> **What needs to be done**:
Your reply should hold only the lines from the records below where "highlighted" occurs.

> **Data for the task**:

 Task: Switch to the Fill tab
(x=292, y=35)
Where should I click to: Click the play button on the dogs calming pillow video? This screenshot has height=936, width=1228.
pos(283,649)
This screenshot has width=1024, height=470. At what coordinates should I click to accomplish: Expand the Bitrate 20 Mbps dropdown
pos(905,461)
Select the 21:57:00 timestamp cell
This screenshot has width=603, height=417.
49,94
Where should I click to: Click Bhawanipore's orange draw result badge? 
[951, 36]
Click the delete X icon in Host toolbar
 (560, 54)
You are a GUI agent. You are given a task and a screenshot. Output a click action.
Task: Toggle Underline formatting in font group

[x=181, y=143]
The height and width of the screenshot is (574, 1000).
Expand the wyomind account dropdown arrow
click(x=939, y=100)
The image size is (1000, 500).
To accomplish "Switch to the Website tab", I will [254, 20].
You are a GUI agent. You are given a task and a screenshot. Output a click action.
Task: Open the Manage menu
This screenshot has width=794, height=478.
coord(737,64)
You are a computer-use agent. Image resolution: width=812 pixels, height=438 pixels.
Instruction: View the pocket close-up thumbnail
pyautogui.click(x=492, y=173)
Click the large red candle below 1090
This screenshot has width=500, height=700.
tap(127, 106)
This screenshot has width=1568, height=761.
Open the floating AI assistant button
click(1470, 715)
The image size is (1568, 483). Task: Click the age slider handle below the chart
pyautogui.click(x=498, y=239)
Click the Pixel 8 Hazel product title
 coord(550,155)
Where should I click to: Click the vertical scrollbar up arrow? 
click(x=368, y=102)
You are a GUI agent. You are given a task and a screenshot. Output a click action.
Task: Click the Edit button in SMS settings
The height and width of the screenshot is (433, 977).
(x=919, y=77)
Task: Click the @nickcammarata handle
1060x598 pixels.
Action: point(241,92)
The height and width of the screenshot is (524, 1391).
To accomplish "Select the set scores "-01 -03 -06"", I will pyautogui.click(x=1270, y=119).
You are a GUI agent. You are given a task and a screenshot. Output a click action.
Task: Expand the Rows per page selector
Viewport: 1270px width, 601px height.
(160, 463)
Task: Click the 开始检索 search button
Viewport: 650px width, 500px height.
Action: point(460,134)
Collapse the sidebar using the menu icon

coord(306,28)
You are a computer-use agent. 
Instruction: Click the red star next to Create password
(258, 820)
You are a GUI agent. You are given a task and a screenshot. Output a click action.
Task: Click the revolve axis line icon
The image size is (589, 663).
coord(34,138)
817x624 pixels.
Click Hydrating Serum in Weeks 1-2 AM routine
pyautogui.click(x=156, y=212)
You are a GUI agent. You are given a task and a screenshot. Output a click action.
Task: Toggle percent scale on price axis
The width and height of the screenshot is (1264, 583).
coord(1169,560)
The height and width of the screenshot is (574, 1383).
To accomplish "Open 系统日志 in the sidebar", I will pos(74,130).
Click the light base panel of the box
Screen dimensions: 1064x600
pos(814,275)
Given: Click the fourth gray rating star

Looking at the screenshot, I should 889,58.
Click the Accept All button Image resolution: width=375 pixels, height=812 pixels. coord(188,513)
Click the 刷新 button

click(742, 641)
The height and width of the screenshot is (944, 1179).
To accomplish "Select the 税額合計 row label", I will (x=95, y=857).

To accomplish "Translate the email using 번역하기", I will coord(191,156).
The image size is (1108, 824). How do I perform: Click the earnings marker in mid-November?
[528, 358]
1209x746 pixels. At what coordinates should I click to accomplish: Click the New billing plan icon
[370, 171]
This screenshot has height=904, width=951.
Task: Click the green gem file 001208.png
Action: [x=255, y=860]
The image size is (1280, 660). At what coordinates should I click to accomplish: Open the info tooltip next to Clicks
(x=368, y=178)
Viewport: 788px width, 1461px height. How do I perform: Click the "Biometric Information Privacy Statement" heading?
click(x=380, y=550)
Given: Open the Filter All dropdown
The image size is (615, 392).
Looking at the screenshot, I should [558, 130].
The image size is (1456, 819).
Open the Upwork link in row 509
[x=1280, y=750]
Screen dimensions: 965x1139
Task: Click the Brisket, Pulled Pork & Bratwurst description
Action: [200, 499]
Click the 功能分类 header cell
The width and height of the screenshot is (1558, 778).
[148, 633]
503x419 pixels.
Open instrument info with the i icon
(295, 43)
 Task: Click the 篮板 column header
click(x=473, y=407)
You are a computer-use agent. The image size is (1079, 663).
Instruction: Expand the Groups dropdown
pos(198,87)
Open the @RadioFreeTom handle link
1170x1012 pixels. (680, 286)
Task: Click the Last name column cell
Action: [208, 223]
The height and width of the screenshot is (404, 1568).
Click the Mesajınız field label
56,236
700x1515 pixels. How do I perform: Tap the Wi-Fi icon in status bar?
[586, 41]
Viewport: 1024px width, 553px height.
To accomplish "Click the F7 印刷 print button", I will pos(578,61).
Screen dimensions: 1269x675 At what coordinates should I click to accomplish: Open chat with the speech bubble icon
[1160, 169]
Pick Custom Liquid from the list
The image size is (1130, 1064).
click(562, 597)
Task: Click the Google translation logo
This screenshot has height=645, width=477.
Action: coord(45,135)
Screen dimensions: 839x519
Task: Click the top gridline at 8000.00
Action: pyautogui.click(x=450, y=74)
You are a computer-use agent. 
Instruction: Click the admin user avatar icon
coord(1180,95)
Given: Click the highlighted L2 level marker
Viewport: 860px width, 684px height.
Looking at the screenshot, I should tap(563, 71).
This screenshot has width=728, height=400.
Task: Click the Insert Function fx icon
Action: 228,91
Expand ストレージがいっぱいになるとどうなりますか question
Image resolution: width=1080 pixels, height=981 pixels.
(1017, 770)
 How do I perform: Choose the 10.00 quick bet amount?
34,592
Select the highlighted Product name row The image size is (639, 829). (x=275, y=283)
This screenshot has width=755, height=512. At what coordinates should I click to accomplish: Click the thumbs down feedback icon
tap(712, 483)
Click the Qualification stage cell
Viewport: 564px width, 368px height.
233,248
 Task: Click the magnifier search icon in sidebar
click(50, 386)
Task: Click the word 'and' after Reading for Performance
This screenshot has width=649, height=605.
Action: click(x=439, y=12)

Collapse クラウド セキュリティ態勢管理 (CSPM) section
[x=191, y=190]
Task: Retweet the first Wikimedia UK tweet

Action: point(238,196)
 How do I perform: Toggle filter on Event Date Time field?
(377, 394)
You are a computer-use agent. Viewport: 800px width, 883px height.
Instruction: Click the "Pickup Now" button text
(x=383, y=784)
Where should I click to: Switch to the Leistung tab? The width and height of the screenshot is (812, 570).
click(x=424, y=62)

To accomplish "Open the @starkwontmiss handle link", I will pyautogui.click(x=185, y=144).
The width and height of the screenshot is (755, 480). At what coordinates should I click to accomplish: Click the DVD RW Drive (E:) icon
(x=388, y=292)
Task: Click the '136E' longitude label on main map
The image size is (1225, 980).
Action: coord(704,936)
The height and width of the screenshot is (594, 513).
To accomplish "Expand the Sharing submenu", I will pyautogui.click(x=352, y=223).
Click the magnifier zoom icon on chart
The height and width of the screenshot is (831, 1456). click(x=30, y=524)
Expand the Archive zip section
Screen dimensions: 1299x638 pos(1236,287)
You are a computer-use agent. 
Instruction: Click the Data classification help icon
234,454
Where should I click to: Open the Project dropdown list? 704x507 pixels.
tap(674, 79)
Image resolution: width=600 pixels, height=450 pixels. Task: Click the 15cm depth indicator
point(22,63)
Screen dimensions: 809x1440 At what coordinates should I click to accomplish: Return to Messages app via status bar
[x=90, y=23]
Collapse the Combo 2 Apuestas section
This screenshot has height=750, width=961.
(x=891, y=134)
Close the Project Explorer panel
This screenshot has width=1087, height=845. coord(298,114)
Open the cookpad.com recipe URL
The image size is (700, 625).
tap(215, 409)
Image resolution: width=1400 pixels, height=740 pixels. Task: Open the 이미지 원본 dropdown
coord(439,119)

> **Finished task**:
Given: Click the highlighted L2 level marker
Select the highlighted Product name row The image size is (639, 829). (x=275, y=283)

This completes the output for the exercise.